» **Work order**:
Your answer must be the records below, reproduced exactly.

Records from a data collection
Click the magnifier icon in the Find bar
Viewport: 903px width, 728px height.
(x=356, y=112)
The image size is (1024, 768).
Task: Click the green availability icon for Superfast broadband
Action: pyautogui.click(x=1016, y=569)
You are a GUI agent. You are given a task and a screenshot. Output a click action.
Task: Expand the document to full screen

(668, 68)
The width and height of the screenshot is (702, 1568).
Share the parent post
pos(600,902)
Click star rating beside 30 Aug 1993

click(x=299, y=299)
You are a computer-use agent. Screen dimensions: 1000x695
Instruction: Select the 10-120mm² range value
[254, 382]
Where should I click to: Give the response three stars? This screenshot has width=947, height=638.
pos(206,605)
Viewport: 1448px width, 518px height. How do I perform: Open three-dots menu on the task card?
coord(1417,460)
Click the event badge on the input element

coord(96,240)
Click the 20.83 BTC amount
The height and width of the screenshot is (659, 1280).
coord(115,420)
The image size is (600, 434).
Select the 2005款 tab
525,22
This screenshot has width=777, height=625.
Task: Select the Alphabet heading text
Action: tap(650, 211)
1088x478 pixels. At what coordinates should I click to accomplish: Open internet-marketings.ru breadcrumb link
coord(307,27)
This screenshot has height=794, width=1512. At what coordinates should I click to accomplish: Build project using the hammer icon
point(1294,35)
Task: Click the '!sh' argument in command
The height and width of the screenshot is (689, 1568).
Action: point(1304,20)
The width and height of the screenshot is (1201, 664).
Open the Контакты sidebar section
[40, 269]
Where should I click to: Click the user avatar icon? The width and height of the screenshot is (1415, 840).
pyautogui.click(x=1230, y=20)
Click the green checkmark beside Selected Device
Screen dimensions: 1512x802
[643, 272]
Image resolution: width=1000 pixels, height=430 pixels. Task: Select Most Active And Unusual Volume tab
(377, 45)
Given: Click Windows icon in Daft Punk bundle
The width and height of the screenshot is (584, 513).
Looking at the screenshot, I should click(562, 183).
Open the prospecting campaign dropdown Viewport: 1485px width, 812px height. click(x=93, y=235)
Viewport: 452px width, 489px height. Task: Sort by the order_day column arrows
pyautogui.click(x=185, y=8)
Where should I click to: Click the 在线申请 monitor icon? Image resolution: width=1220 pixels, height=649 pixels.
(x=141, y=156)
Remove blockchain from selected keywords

» **The answer**:
Click the magnifier icon in the Find bar
Viewport: 903px width, 728px height.
(x=356, y=112)
The image size is (1024, 768).
Task: Click the green availability icon for Superfast broadband
Action: pyautogui.click(x=1016, y=569)
You are a GUI agent. You are given a task and a screenshot. Output a click action.
Task: Expand the document to full screen

(668, 68)
The width and height of the screenshot is (702, 1568).
Share the parent post
pos(600,902)
Click star rating beside 30 Aug 1993

click(x=299, y=299)
You are a computer-use agent. Screen dimensions: 1000x695
Instruction: Select the 10-120mm² range value
[254, 382]
Where should I click to: Give the response three stars? This screenshot has width=947, height=638.
pos(206,605)
Viewport: 1448px width, 518px height. How do I perform: Open three-dots menu on the task card?
coord(1417,460)
Click the event badge on the input element

coord(96,240)
Click the 20.83 BTC amount
The height and width of the screenshot is (659, 1280).
coord(115,420)
The image size is (600, 434).
Select the 2005款 tab
525,22
This screenshot has width=777, height=625.
Task: Select the Alphabet heading text
Action: tap(650, 211)
1088x478 pixels. At what coordinates should I click to accomplish: Open internet-marketings.ru breadcrumb link
coord(307,27)
This screenshot has height=794, width=1512. At what coordinates should I click to accomplish: Build project using the hammer icon
point(1294,35)
Task: Click the '!sh' argument in command
The height and width of the screenshot is (689, 1568).
Action: point(1304,20)
The width and height of the screenshot is (1201, 664).
Open the Контакты sidebar section
[40, 269]
Where should I click to: Click the user avatar icon? The width and height of the screenshot is (1415, 840).
pyautogui.click(x=1230, y=20)
Click the green checkmark beside Selected Device
Screen dimensions: 1512x802
[643, 272]
Image resolution: width=1000 pixels, height=430 pixels. Task: Select Most Active And Unusual Volume tab
(377, 45)
Given: Click Windows icon in Daft Punk bundle
The width and height of the screenshot is (584, 513).
Looking at the screenshot, I should click(562, 183).
Open the prospecting campaign dropdown Viewport: 1485px width, 812px height. click(x=93, y=235)
Viewport: 452px width, 489px height. Task: Sort by the order_day column arrows
pyautogui.click(x=185, y=8)
Where should I click to: Click the 在线申请 monitor icon? Image resolution: width=1220 pixels, height=649 pixels.
(x=141, y=156)
Remove blockchain from selected keywords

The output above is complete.